**Aim of the task**.
Take the material below and output exactly the run of lines from the one containing "Copy the prepub environment access path" down to the one containing "Click the 次へ", with both included.

**Provided records**.
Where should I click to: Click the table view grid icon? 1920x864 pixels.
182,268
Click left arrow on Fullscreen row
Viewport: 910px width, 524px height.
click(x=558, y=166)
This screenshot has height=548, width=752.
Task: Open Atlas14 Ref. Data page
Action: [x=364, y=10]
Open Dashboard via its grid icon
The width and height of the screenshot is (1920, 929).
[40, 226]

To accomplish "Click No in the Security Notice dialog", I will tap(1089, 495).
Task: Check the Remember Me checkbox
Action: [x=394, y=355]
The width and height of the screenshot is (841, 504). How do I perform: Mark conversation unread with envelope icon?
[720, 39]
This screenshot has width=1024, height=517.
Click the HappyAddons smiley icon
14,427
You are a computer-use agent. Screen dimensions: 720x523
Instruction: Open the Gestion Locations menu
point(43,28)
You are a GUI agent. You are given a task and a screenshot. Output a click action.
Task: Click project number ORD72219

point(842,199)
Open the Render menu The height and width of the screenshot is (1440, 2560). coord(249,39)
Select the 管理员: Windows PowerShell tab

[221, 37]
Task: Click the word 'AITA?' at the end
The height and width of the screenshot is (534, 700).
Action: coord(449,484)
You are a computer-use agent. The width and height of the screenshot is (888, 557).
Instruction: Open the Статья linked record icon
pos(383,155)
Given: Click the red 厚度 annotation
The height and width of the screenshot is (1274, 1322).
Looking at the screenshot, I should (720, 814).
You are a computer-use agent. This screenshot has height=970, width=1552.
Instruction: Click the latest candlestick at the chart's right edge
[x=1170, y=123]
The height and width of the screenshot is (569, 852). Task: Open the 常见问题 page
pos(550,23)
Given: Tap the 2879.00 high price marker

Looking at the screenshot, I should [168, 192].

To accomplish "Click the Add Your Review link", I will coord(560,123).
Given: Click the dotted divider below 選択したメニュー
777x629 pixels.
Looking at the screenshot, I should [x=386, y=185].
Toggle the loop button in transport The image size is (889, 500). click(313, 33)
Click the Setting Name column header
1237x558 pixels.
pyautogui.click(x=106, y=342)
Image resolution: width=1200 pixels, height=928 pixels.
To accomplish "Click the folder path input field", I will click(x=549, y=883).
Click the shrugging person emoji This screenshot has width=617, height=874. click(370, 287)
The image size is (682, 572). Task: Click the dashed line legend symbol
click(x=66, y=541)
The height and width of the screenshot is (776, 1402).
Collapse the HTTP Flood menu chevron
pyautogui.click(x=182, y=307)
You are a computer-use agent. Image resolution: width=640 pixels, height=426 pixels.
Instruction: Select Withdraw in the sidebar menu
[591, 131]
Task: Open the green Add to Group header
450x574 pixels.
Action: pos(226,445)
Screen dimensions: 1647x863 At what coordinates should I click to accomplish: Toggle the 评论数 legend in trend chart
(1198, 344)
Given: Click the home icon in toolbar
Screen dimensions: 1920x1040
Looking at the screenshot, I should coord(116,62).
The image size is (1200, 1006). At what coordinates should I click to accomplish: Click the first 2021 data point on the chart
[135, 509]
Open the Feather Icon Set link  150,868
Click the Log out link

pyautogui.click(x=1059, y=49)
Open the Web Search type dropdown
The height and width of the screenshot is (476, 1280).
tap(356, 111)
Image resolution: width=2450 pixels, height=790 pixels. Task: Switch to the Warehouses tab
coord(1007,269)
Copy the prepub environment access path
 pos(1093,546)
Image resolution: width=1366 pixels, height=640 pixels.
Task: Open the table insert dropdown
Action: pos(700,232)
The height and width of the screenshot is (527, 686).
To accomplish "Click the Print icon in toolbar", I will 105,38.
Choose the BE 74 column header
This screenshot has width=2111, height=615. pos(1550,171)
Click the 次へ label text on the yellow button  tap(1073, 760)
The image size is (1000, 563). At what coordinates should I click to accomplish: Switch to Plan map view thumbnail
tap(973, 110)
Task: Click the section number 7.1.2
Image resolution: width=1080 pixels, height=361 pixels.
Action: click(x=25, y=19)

**Answer area**.
Copy the prepub environment access path
 pos(1093,546)
Image resolution: width=1366 pixels, height=640 pixels.
Task: Open the table insert dropdown
Action: pos(700,232)
The height and width of the screenshot is (527, 686).
To accomplish "Click the Print icon in toolbar", I will 105,38.
Choose the BE 74 column header
This screenshot has width=2111, height=615. pos(1550,171)
Click the 次へ label text on the yellow button  tap(1073, 760)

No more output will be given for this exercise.